Amino Update: I Believe the Shaders Are The Future
Teach them well and let them lead the way
someone who sounds like Whitney Houston
The Status Quo
Last summer I released Leonardo, a cross platform vector drawing tool. Later in the year I released an alpha of Amino, the new Java UI toolkit I wrote in the process of building Leonardo. Since then I've released updates for both, but haven't quite reached a 1.0 for Amino. It's time for some changes: Amino 2 and Amino.js.
Overall I've been pretty pleased with most of Amino. It is reasonably fast, pretty skinnable, and has a very clean API with generics, an event bus, and isolated models. The underlying graphics stack, however, is a mess. Originally I planned to build a second graphics stack on top of JOGL, but it's never worked properly (you can still see the disabled code in the repo). Amino has a basic component tree structure built on a Java2D wrapper but for a modern UI toolkit we need more. We need a real scene graph. Something that has animation and transforms built right in. A library fully isolating the app from the underlying graphics, with framerate and buffering control. Without a real scenegraph Amino will never work well on top of JOGL.
Modern Graphics Research
You have may noticed a slowdown in Amino and Leo commits. That's because I've spent the last few months researching modern hardware acceleration and teaching myself OpenGL Pixel Shaders. (Oh, and traveling around the world, announcing new products, and getting ready for my first baby to arrive in May). After all of the research I've come to a few surprising conclusions (surprising to me, at least).

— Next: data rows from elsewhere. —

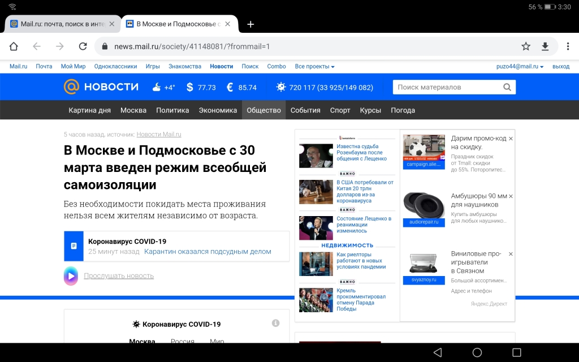Screen dimensions: 579x362
Task: Tap the Mail.ru Новости logo
Action: [x=101, y=87]
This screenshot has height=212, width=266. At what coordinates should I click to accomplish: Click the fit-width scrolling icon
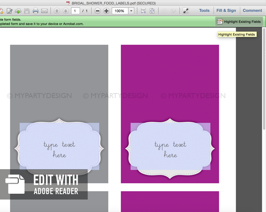pos(143,11)
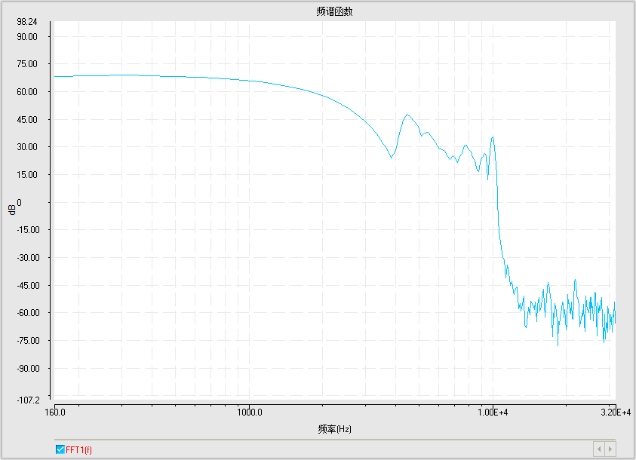The height and width of the screenshot is (460, 636).
Task: Click the -30.00 y-axis tick label
Action: [36, 258]
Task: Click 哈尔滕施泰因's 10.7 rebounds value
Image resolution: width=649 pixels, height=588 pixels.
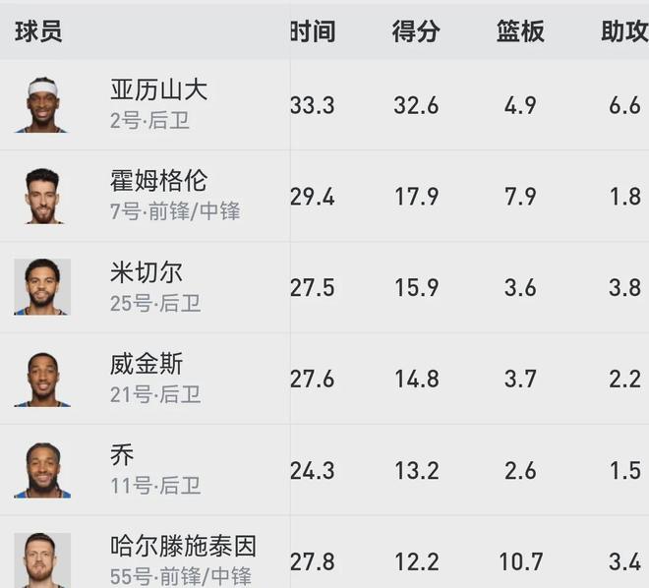Action: click(x=520, y=561)
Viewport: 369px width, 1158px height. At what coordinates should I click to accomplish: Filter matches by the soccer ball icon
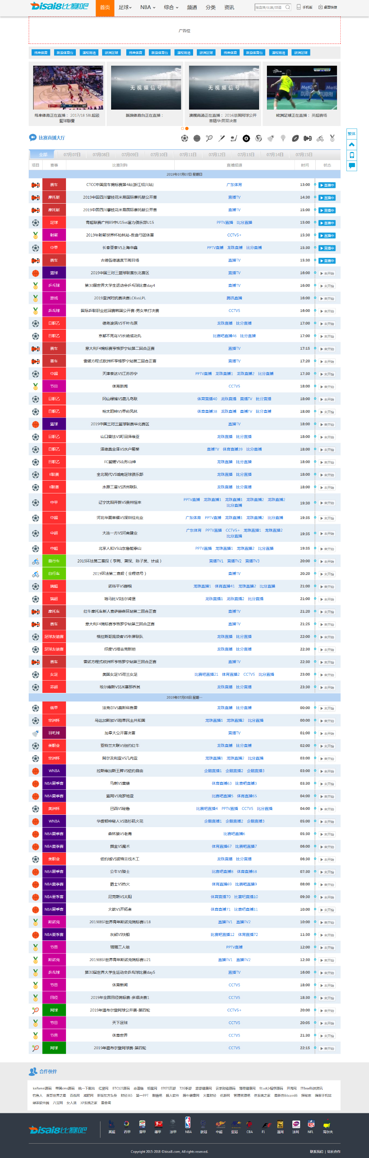185,138
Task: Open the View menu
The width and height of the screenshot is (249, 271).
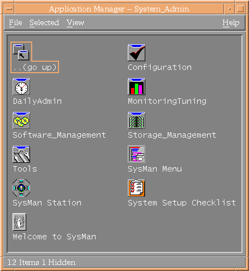Action: (75, 23)
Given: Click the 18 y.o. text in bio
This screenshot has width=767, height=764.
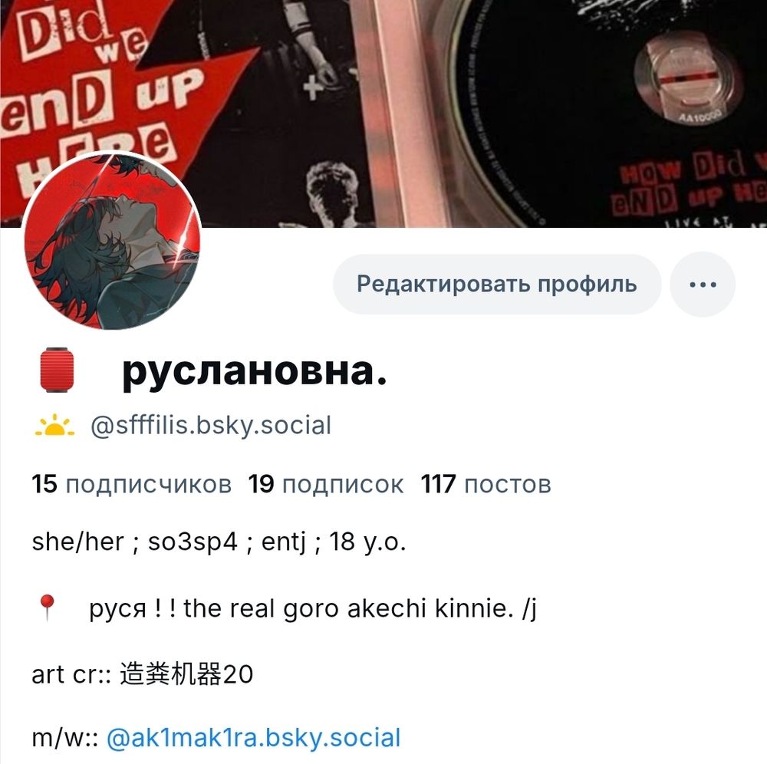Looking at the screenshot, I should pyautogui.click(x=367, y=542).

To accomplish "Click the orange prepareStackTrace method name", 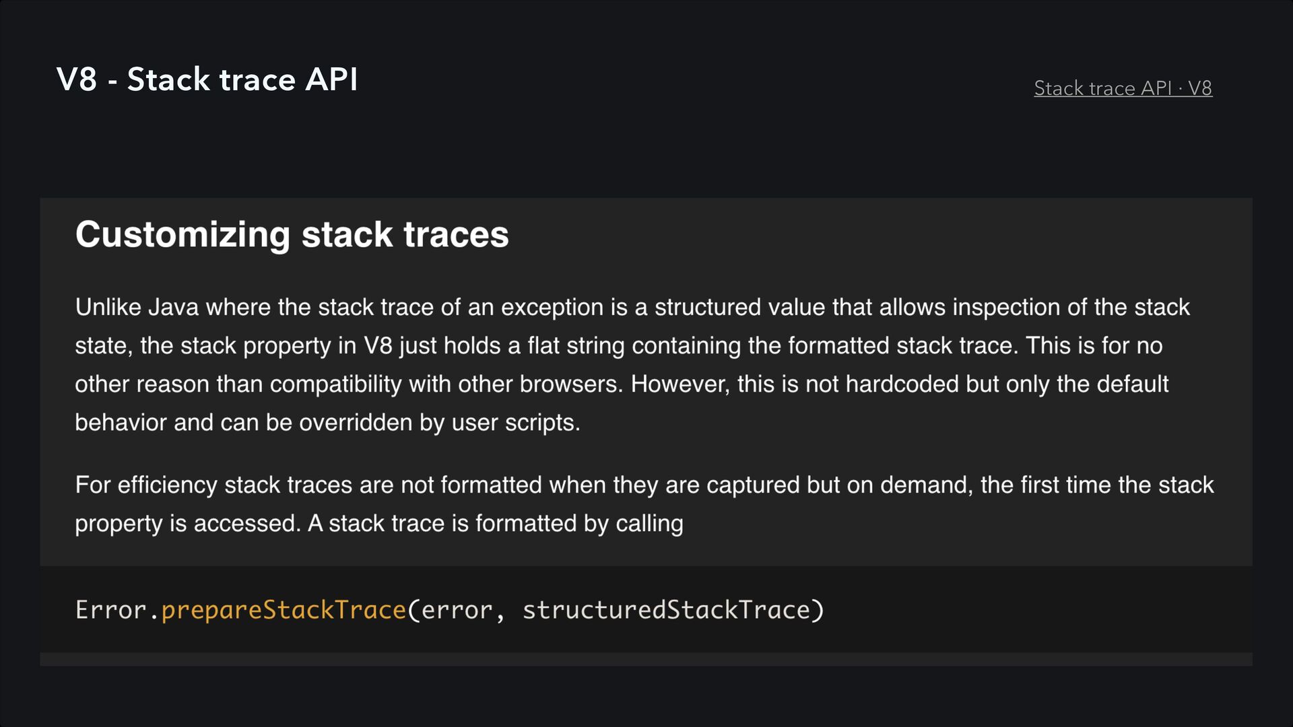I will point(284,610).
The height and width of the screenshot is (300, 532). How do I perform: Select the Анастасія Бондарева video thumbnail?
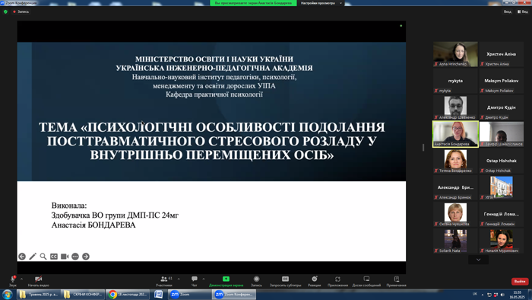(455, 134)
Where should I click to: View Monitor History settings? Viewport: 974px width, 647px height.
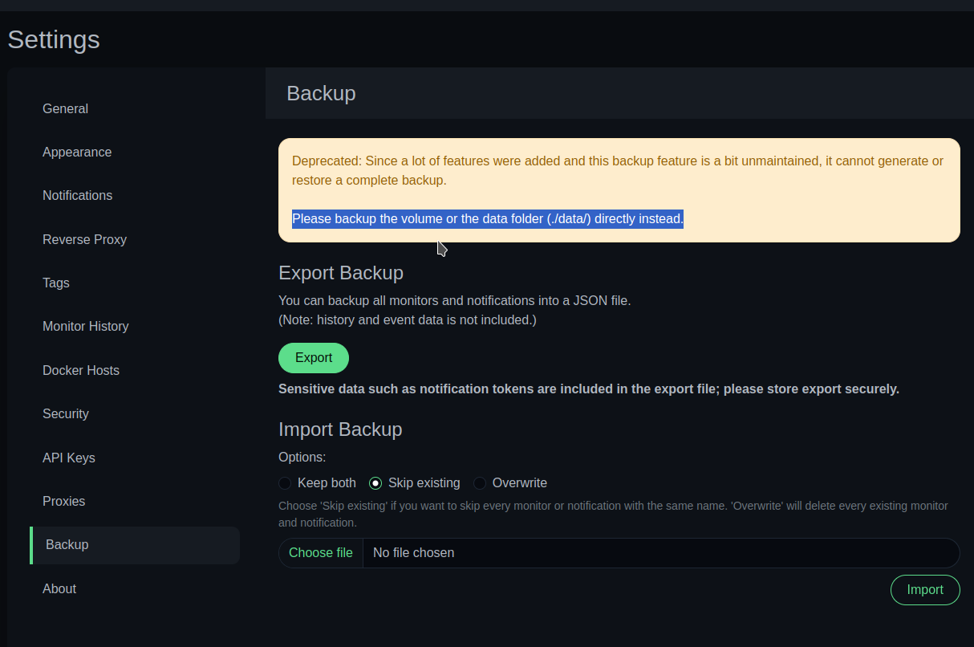click(85, 326)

First, on modern GPUs memory usage and bandwidth are the bottle necks, not drawing speed. In the realm of 2D graphics, at least, our biggest headache is managing the data structures and shipping them up to the GPU. The pixel shader units themselves are far faster than what we need. It's often much better to send a tiny amount of information over the bus and use an inefficient algorithm in a pixel shader, rather than do it on the CPU and upload a texture.
Two: OpenGL sucks for traditional 2D drawing tasks. Sure, it's great at compositing, but the actual line and polygon routines are primitive if you want antialiased shapes and smooth compositing. There's a whole lot of stuff we have to rewrite by hand on the CPU or re-implement with shaders.
Three: on platforms without accessible GPUs we can do lots of tricks to speed up apparent drawing speed. Reponsiveness and consistency matter more than raw drawing speed. And if a GPU is available, then we can efficiently cache portions of the drawing as textures and use the GPU for compositing. All of this is hard to do in a reusable way without a real scene graph to build apps on.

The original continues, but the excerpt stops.